## Problem to solve
Express every line of the items below as a JSON list of strings, one string per line, omitting blank lines.

^^^^^^^^

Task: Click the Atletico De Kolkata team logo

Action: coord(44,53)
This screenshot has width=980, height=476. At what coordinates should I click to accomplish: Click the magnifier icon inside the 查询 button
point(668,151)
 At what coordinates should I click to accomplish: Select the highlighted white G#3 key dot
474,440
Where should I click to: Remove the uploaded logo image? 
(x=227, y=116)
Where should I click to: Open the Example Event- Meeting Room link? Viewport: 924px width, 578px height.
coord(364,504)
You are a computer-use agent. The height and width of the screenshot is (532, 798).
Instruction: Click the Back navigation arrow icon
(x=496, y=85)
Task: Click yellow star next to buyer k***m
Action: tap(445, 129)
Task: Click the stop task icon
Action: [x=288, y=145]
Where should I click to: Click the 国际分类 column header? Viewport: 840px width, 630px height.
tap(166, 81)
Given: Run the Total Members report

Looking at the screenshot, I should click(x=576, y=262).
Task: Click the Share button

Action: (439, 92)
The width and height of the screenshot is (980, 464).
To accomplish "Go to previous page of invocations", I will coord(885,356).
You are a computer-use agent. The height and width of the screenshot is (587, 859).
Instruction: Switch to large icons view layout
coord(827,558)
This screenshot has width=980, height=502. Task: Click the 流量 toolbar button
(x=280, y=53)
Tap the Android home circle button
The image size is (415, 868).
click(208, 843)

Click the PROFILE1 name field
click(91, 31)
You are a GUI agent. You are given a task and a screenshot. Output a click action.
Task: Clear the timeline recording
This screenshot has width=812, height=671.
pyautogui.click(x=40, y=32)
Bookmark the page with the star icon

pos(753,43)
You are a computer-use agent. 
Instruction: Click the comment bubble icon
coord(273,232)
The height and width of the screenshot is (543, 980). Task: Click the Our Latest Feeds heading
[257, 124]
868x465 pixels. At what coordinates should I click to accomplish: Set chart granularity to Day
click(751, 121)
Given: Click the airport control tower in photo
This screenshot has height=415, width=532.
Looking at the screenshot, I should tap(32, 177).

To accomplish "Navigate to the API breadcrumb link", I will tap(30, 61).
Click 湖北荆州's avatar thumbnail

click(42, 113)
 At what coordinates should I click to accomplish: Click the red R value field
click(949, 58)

^^^^^^^^

## Problem solution
[
  "Task: Click the Atletico De Kolkata team logo",
  "Action: coord(44,53)",
  "This screenshot has width=980, height=476. At what coordinates should I click to accomplish: Click the magnifier icon inside the 查询 button",
  "point(668,151)",
  " At what coordinates should I click to accomplish: Select the highlighted white G#3 key dot",
  "474,440",
  "Where should I click to: Remove the uploaded logo image? ",
  "(x=227, y=116)",
  "Where should I click to: Open the Example Event- Meeting Room link? Viewport: 924px width, 578px height.",
  "coord(364,504)",
  "You are a computer-use agent. The height and width of the screenshot is (532, 798).",
  "Instruction: Click the Back navigation arrow icon",
  "(x=496, y=85)",
  "Task: Click yellow star next to buyer k***m",
  "Action: tap(445, 129)",
  "Task: Click the stop task icon",
  "Action: [x=288, y=145]",
  "Where should I click to: Click the 国际分类 column header? Viewport: 840px width, 630px height.",
  "tap(166, 81)",
  "Given: Run the Total Members report",
  "Looking at the screenshot, I should click(x=576, y=262).",
  "Task: Click the Share button",
  "Action: (439, 92)",
  "The width and height of the screenshot is (980, 464).",
  "To accomplish \"Go to previous page of invocations\", I will coord(885,356).",
  "You are a computer-use agent. The height and width of the screenshot is (587, 859).",
  "Instruction: Switch to large icons view layout",
  "coord(827,558)",
  "This screenshot has width=980, height=502. Task: Click the 流量 toolbar button",
  "(x=280, y=53)",
  "Tap the Android home circle button",
  "The image size is (415, 868).",
  "click(208, 843)",
  "Click the PROFILE1 name field",
  "click(91, 31)",
  "You are a GUI agent. You are given a task and a screenshot. Output a click action.",
  "Task: Clear the timeline recording",
  "This screenshot has width=812, height=671.",
  "pyautogui.click(x=40, y=32)",
  "Bookmark the page with the star icon",
  "pos(753,43)",
  "You are a computer-use agent. ",
  "Instruction: Click the comment bubble icon",
  "coord(273,232)",
  "The height and width of the screenshot is (543, 980). Task: Click the Our Latest Feeds heading",
  "[257, 124]",
  "868x465 pixels. At what coordinates should I click to accomplish: Set chart granularity to Day",
  "click(751, 121)",
  "Given: Click the airport control tower in photo",
  "This screenshot has height=415, width=532.",
  "Looking at the screenshot, I should tap(32, 177).",
  "To accomplish \"Navigate to the API breadcrumb link\", I will tap(30, 61).",
  "Click 湖北荆州's avatar thumbnail",
  "click(42, 113)",
  " At what coordinates should I click to accomplish: Click the red R value field",
  "click(949, 58)"
]